• Recorded information:
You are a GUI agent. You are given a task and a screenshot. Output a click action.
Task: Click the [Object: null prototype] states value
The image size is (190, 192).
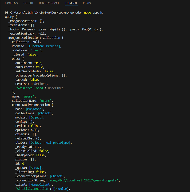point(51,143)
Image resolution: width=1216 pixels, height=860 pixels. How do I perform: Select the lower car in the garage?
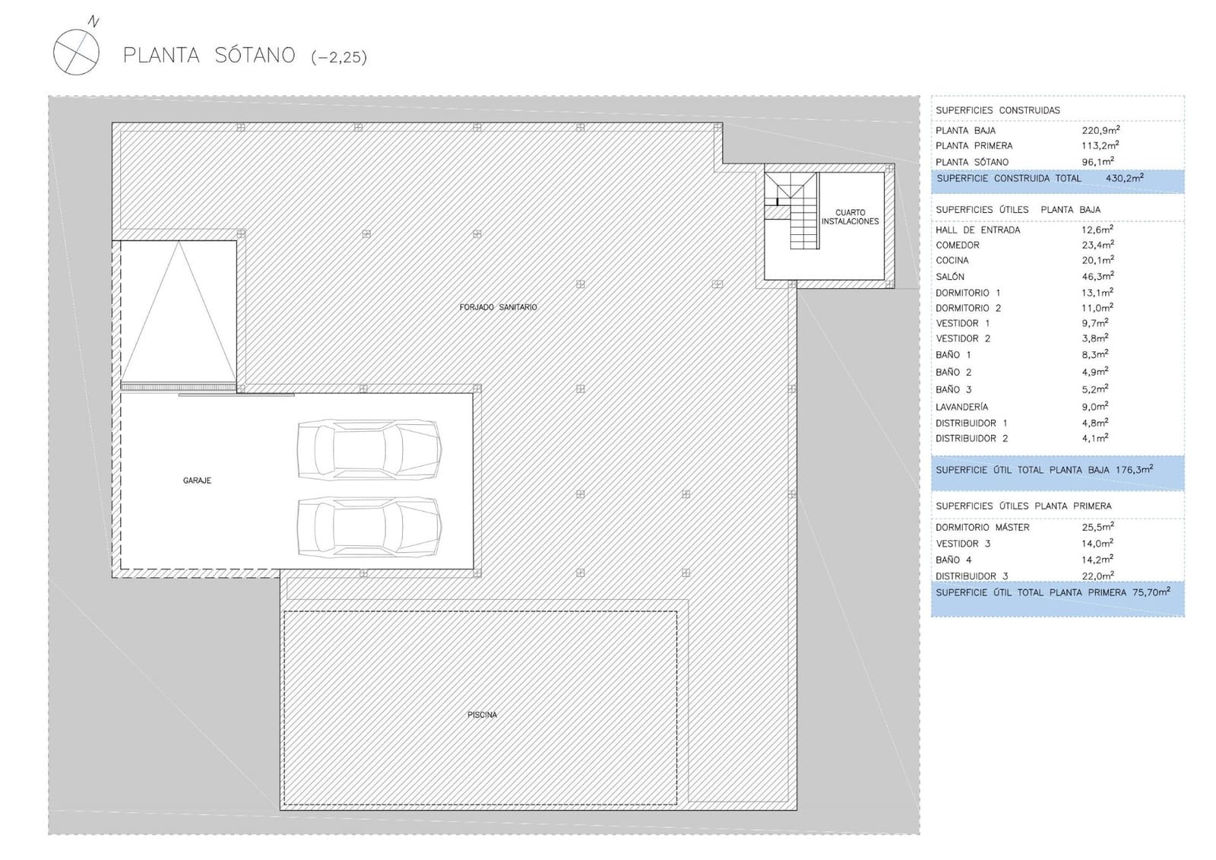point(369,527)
---
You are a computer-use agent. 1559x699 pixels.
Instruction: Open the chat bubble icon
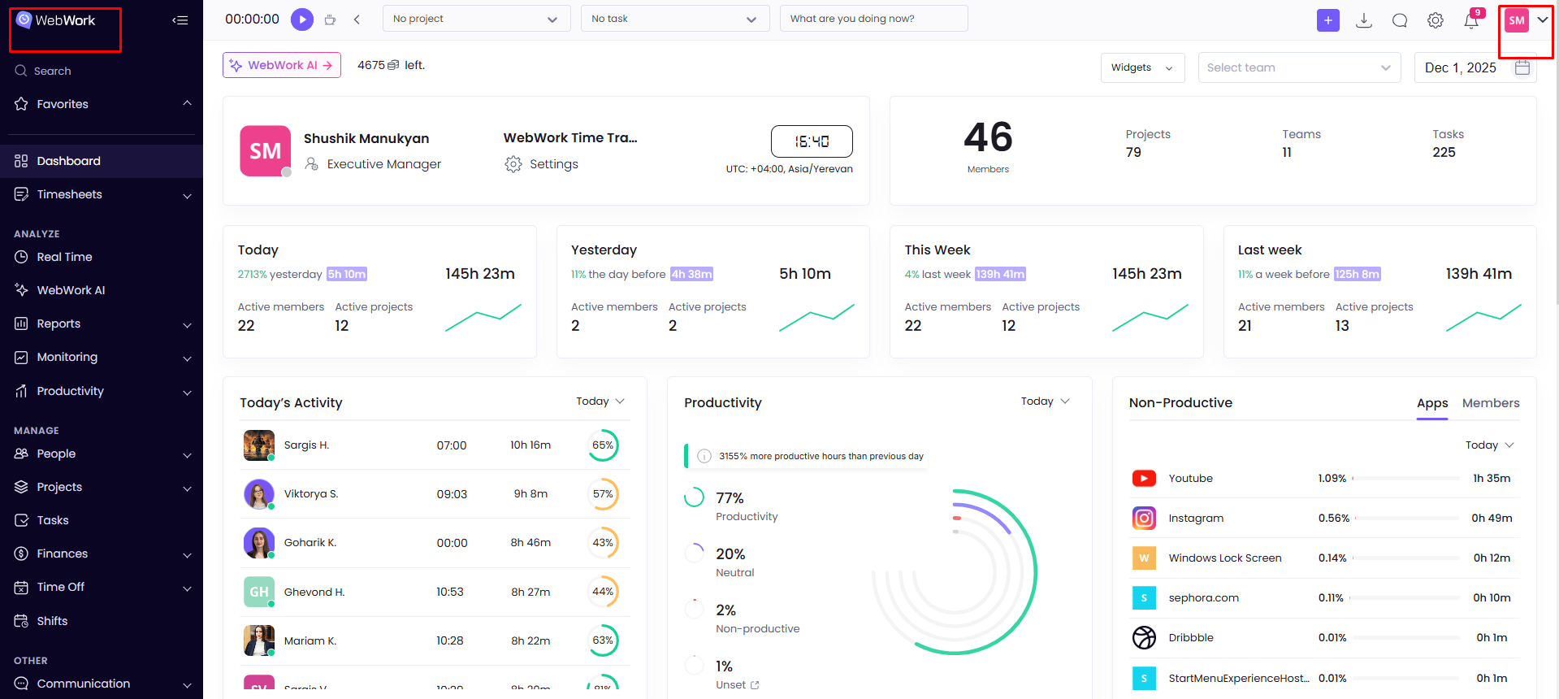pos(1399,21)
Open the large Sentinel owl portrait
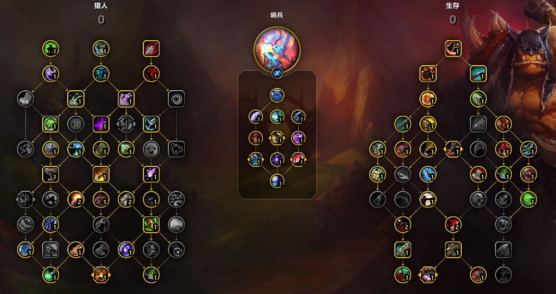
...
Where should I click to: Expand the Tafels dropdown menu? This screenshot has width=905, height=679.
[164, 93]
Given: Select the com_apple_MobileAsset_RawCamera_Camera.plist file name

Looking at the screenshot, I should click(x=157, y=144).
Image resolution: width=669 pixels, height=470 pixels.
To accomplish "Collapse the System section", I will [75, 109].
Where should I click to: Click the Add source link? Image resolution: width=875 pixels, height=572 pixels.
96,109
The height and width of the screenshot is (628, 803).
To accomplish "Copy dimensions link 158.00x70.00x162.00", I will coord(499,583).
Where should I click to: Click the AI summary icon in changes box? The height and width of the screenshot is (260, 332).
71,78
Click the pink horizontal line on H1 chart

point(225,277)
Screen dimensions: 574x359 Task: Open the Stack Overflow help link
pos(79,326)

• Action item: Throughout the data above, report every line that contains the string "agent".

• Response to this exercise:
You are a GUI agent. You are given a task and a screenshot. Output a click action.
You are a computer-use agent. 1559x699 pixels.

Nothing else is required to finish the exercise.